Prácticamente toda la acción de ‘12 hombres sin


piedad’ transcurre en la sala de deliberación, exceptuando el
prólogo y el epílogo. En hora y media Lumet va creando una
sensación de claustrofobia acorde con la psicología de los
personajes. Para ello, va acercando cada vez más la cámara a sus
personajes, y jugando con la lente obtiene dicho efecto. Con este
sencillo truco, el espectador se ve inmerso en una historia sobre la
que apenas tiene datos, pero que se van descubriendo,
desvelándose con ello las distintas personalidades de los sujetos
que decidirán si el chico vive o muere. Uno a uno van
descubriendo sus cartas, y enseguida nos damos cuenta de
aquéllos a los que verdaderamente les preocupa el caso y se
toman con seriedad la responsabilidad que ha recaído sobre ellos,
y a los que todo les importa un comino. Un claro reflejo de la vida
real, ¿realmente todos los jurados del mundo actúan como
debieran?

Los doce componentes del mencionado jurado representan al


ser humano en general. Acertado es el detalle de que no
sabemos la mayoría de sus nombres; o bien se dirigen a ellos por
su número de miembro del jurado, o bien por su profesión. Hay
desde un arquitecto (el primero en hacer saltar la liebre) hasta un
publicista, pasando por un entrenador de fútbol, un contable, un
vendedor, etc.

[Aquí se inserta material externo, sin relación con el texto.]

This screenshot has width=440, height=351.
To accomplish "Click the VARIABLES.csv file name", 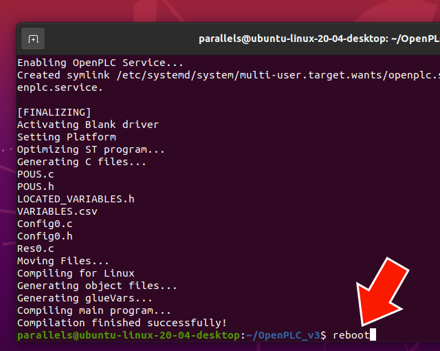I will tap(57, 211).
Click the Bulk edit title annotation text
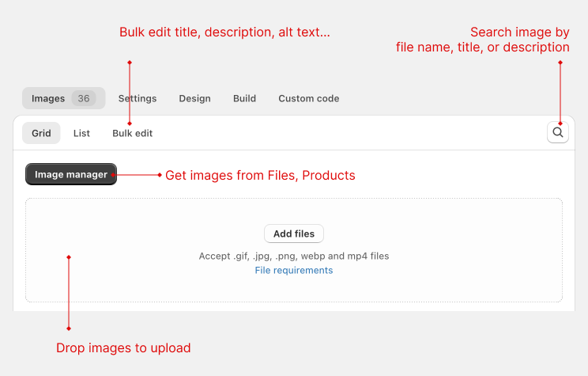Image resolution: width=588 pixels, height=376 pixels. (224, 32)
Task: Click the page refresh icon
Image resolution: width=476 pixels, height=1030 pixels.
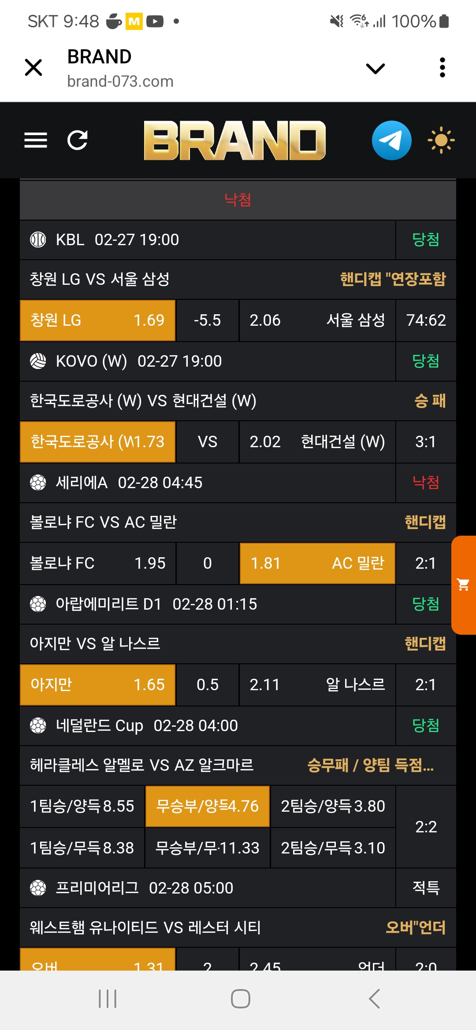Action: 78,140
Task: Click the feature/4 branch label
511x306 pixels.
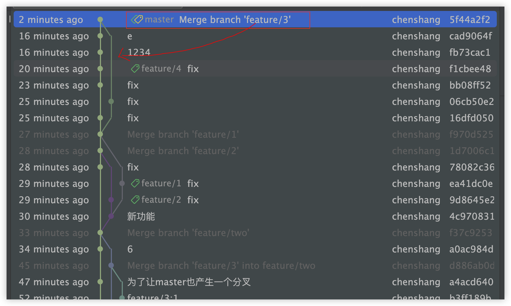Action: pyautogui.click(x=161, y=69)
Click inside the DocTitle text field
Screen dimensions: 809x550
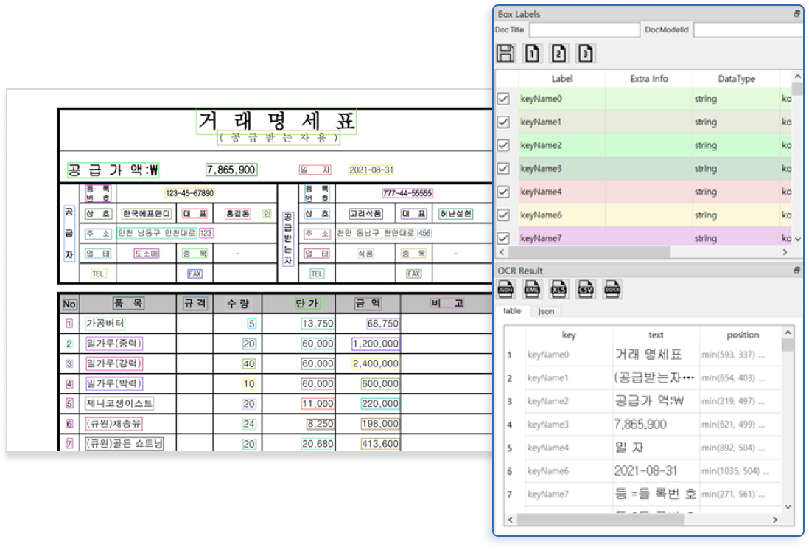[x=584, y=30]
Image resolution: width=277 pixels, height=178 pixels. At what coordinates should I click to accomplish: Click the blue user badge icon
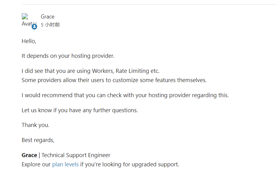coord(34,26)
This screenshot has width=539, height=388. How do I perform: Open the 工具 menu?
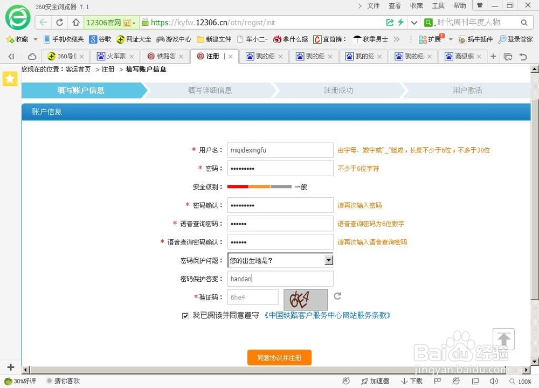click(x=438, y=5)
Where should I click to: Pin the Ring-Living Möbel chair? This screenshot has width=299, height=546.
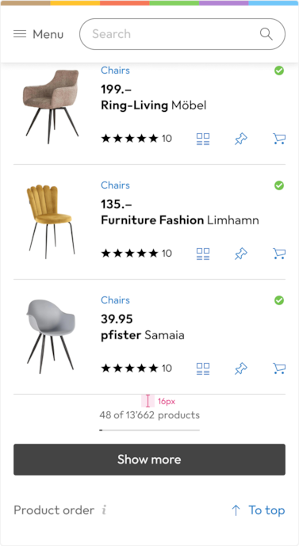(x=241, y=139)
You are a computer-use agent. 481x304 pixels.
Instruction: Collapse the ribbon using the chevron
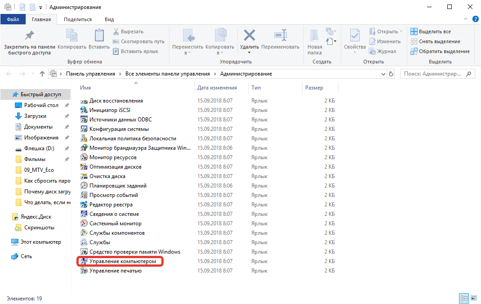click(x=466, y=19)
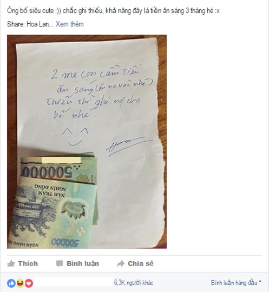269x292 pixels.
Task: View the 6,3K người khác reactions list
Action: tap(134, 283)
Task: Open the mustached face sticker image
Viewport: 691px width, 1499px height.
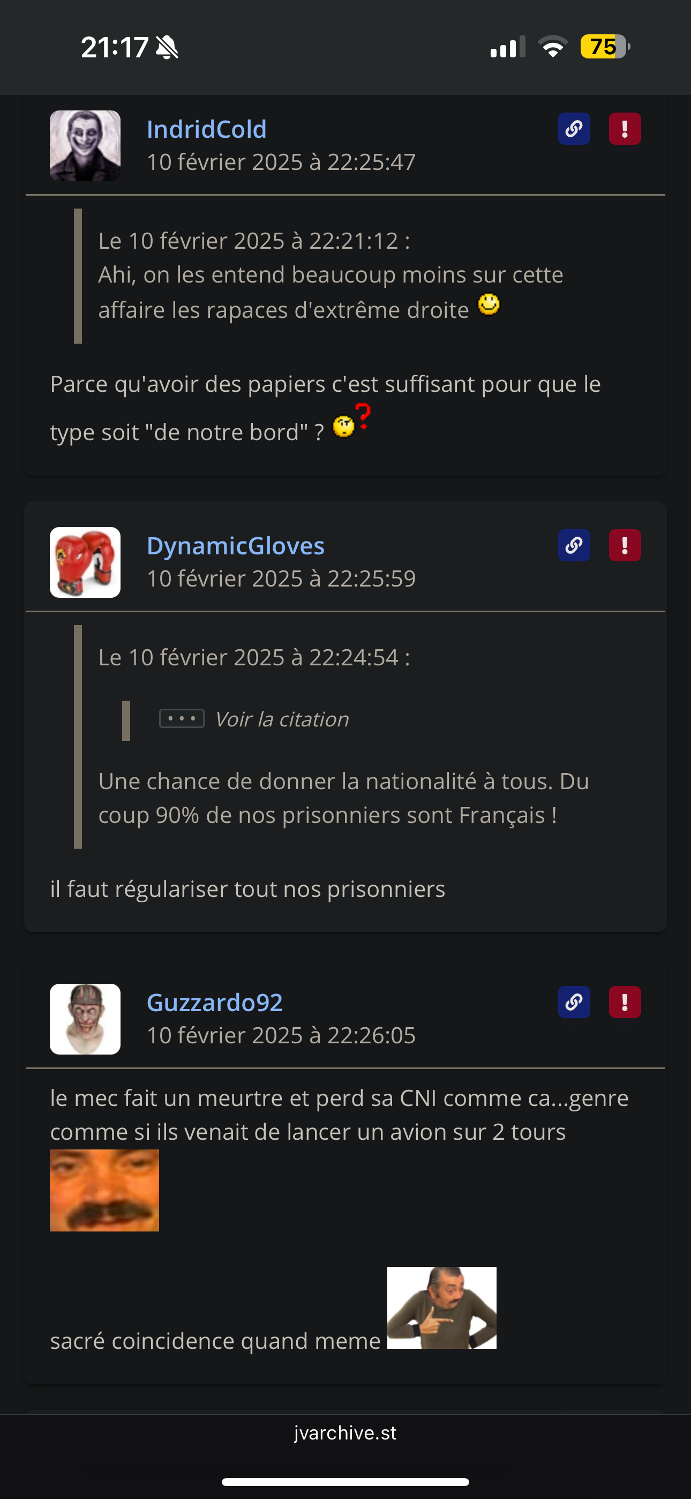Action: click(x=104, y=1190)
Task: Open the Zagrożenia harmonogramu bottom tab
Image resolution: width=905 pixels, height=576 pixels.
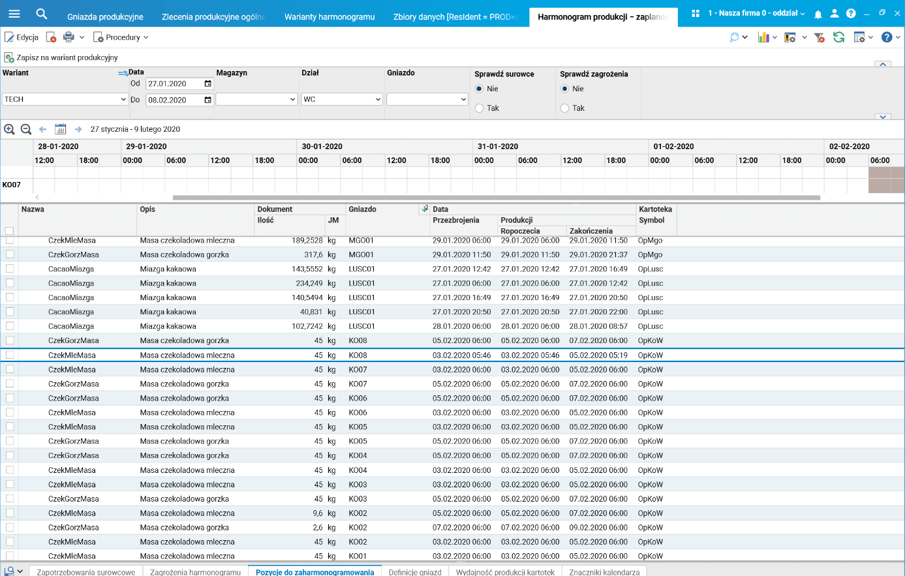Action: (x=195, y=571)
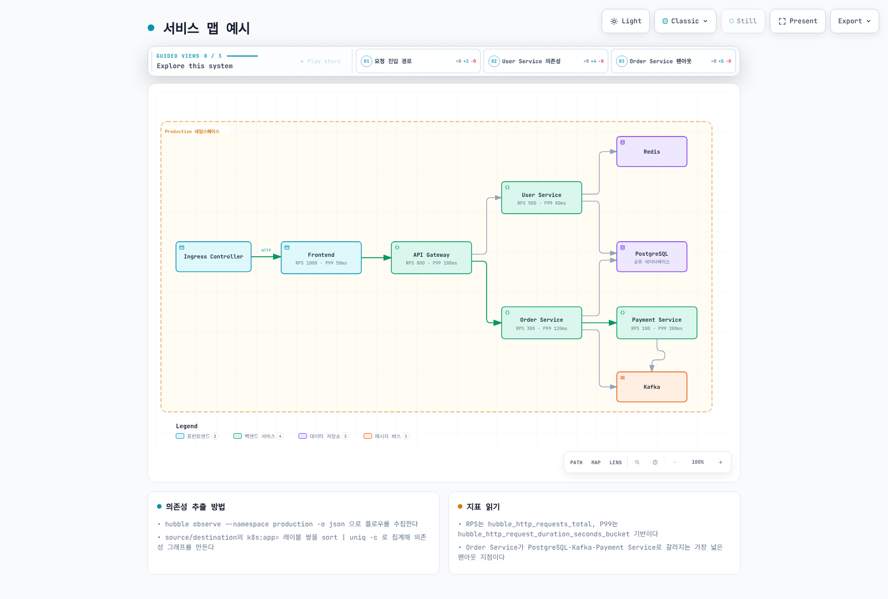Open the help question-mark icon
This screenshot has height=599, width=888.
click(x=655, y=462)
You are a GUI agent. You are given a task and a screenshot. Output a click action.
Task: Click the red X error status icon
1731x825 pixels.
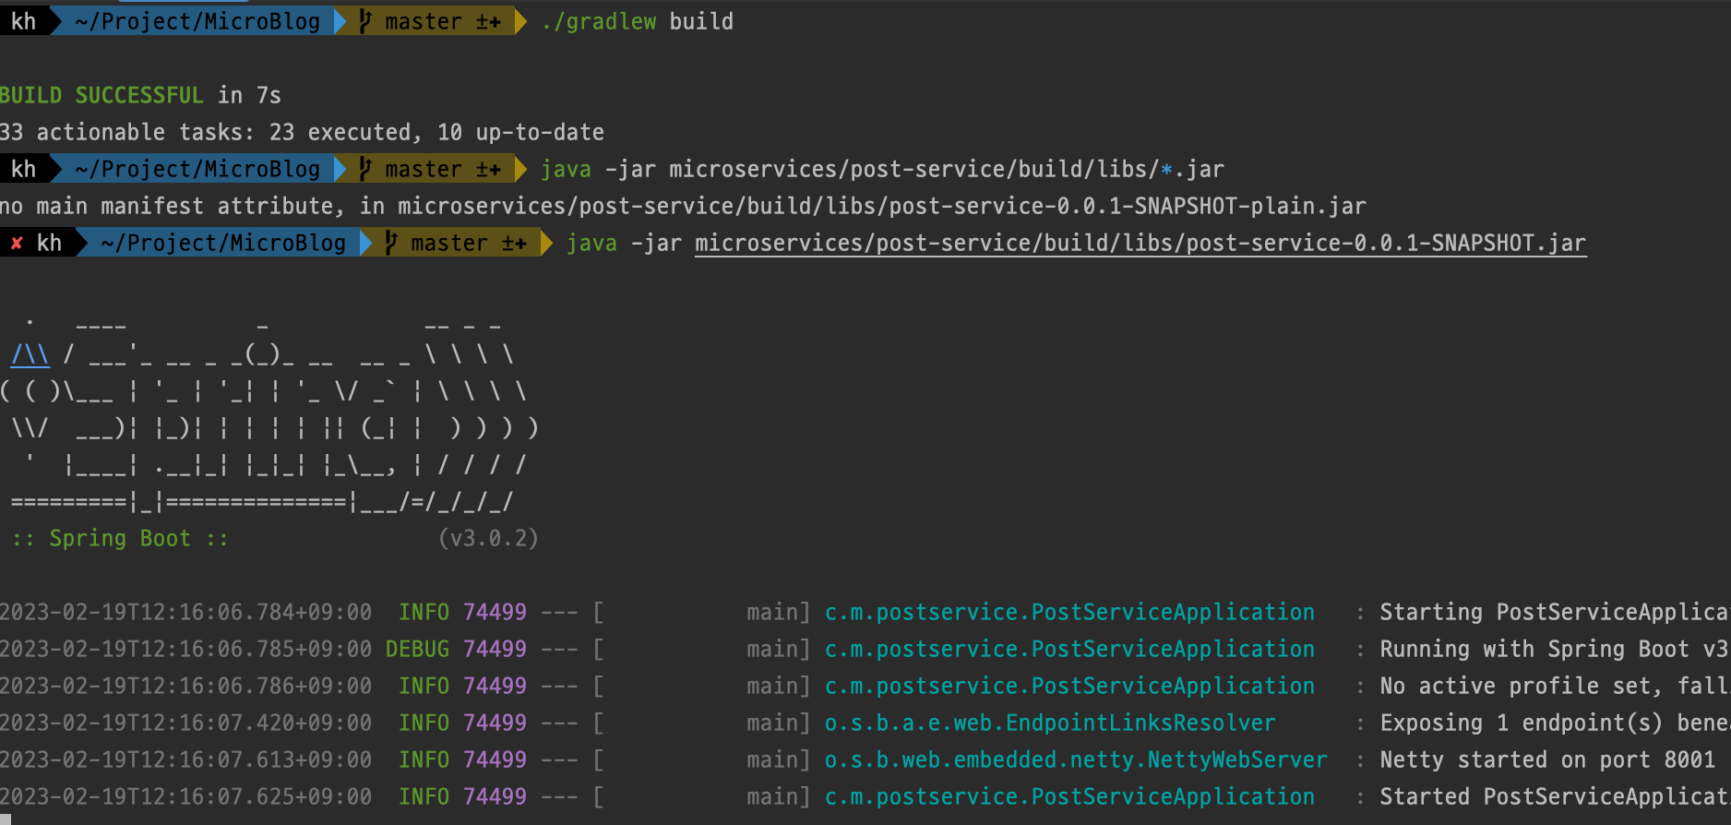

Gente de a pie normal y corriente con la que es
muy fácil identificarse, salvo quizá la del arquitecto, papel que le
viene como anillo al dedo a Henry Fonda, pues parece poseer la
verdad absoluta, algo que si existe es muy difícil de alcanzar. Un
hombre recto, reflexivo, compasivo, inteligente, y que su inquietud
le hace pensar más que los demás, algo que hará que los
acontecimientos venideros tomen un curso bien distinto. Un curso
en el que prejuicios de todo tipo salen a flote antes de que llegue
el inevitable final, y todo porque la mayoría de los personajes, son
incapaces en principio de dejar a un lado las experiencias
personales (uno de ellos es racista con la gente de igual condición
social que el acusado sólo porque ha tenido un par de
encontronazos con ellos). Todos esos puntos de vista son
desmontados cada vez que uno se va uniendo a la causa que el
arquitecto (¿es casualidad que la profesión del personaje más
llamativo sea la de alguien que hace planos, la base de toda
construcción?) encabeza. Y el espectador se conmueve ante cada
nueva pista descubierta, ante cada nuevo desmoronamiento de
los prejuicios que todos poseemos. Al final queda la verdad, se ha
hecho justicia y la sensación de haber hecho lo correcto, aunque
para llegar a ello cada uno ha tomado caminos distintos.

Fonda encabeza un reparto que funciona al igual que el guión,


como un mecanismo de relojería, destacando por su peso en la
trama Ed Begley (increíble cuando lo dejan solo por sus prejuicios
racistas), Lee J. Cobb (amargado por la relación con su propio
hijo, por lo que el caso le toca la vena sensible, su cambio de
pensar tiene un dramatismo que bien puede considerarse el
clímax de la cinta), E.G. Marshall (el detalle de las gafas es
abrumador) y Robert Webber (su pasotismo y sus idas y venidas
en su forma de pensar asustan más que cualquiera de los otros).
Al final de ‘12 hombres sin piedad’ uno tiene la sensación de
haber asistido a algo más que una gran película. Una de esas
experiencias de las que sacar algo en limpio, una lección de
vida. Una obra maestra.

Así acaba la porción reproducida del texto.